Azerbaijan shuts down ‘Gülen-linked’ schools

Azerbaijan shuts down ‘Gülen-linked’ schools

BAKU, Azerbaijan - Anadolu Agency
Azerbaijan’s government-run energy company has announced that private schools run by affiliates of the movement led by U.S.-based Islamic scholar Fethullah Gülen have been closed down.

From February to April, the State Oil Company of the Azerbaijan Republic (SOCAR) took over dozens of private high schools, university exam preparation centers and universities run by a Turkish education company called Çağ Ögretim, which is thought to be linked to the Gülen movement.
     
SOCAR announced on June 18 that it had decided to close the schools, which were operated by the company now known as Azerbaijan International Education Center, due to “high maintenance costs and difficulties in project management.”

In Azerbaijan, 13 schools, one university and 13 prep schools linked to Gülen affiliates had been operating.
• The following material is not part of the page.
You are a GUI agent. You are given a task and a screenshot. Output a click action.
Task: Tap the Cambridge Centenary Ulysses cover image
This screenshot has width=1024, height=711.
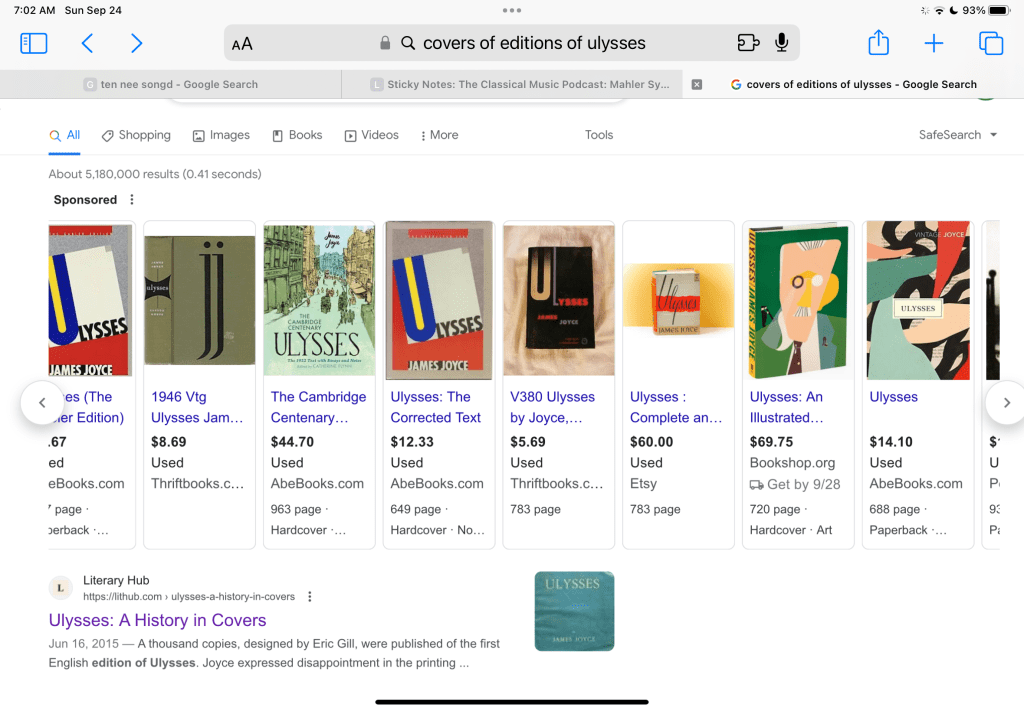(319, 300)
Two years ago all of these institutions were transferred to the Azerbaijan state oil company, SOCAR, but preserved their management, teachers and curriculum without any changes. Diplomatic sources said these schools were still operating and there were no changes in the administration’s view of them.

Pro-government newspapers have reported that the Gülen community has succeeded in “infiltrating” the Azeri state and is influencing the decision-making process of Turkey’s oil-rich neighbor.

In March, Azeri media reported that Elnur Aslanov, the head of President İlham Aliyev’s Political Analysis and Information Department, had been sacked over alleged links to the movement.

The move came after claims that Gülen’s network had infiltrated state institutions in Azerbaijan and established cohorts among politicians.

Tension between Turkish Prime Minister Recep Tayyip Erdoğan and Gülen, former allies, has been simmering for years, but boiled over after the government’s decision to close private test prep schools (dershanes) across the country.

The move to shut down the test prep schools came amid Erdoğan’s struggle against what he calls the “parallel state,” which he accuses of plotting against the government through corruption and graft claims.

The rift between the government and the Gülen movement was crystalized on Dec. 17, 2013, when massive graft investigations were initiated by prosecutors and police chiefs allegedly linked to Gülen.

Thousands of people, including Erdoğan, national intelligence chief Hakan Fidan and a wide range of journalists, academics, business leaders and nongovernmental organization representatives, have been wiretapped for years by the police as part of different probes, Turkish media claimed Feb. 24.